--- TASK DATA ---

--------------------------------

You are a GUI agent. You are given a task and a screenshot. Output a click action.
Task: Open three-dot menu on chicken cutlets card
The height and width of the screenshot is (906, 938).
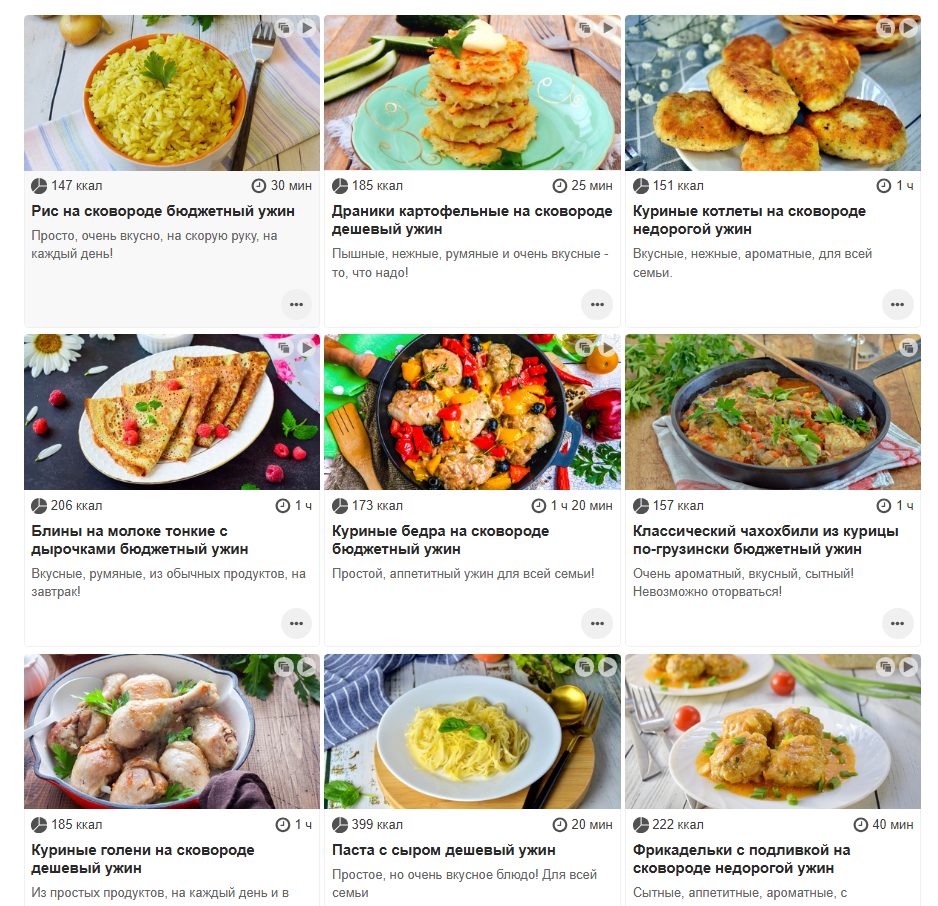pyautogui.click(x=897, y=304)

--------------------------------

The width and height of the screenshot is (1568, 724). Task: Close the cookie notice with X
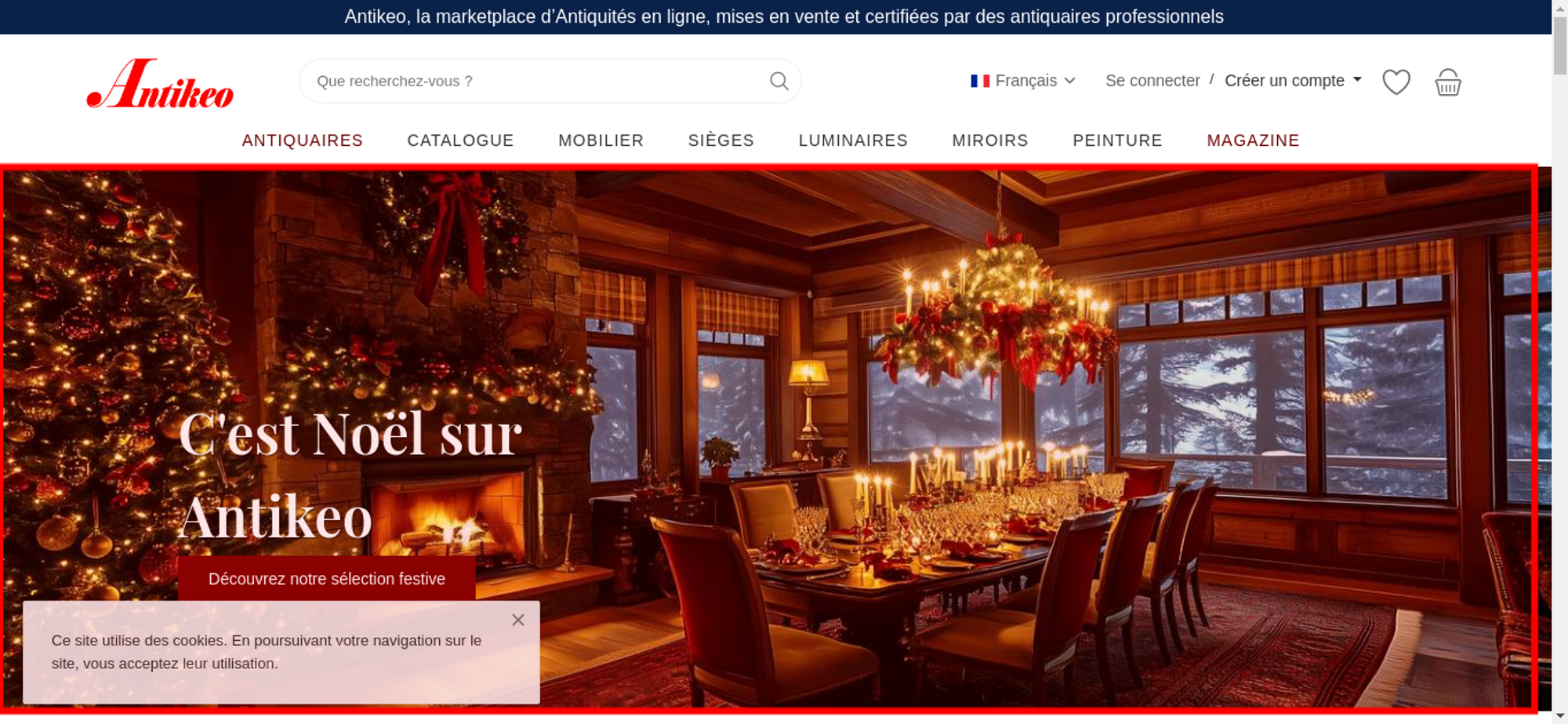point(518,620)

--------------------------------

--- REQUIREMENTS ---
Rewrite the rows above, starting at the line containing "You are a GUI" and ending at the line containing "pyautogui.click(x=897, y=304)", and switch "chicken cutlets" to "salmon fillets" while keeping everything else unchanged. Leave the pictures out of your answer.

--- SOLUTION TO THIS PROBLEM ---
You are a GUI agent. You are given a task and a screenshot. Output a click action.
Task: Open three-dot menu on salmon fillets card
The height and width of the screenshot is (906, 938).
pyautogui.click(x=897, y=304)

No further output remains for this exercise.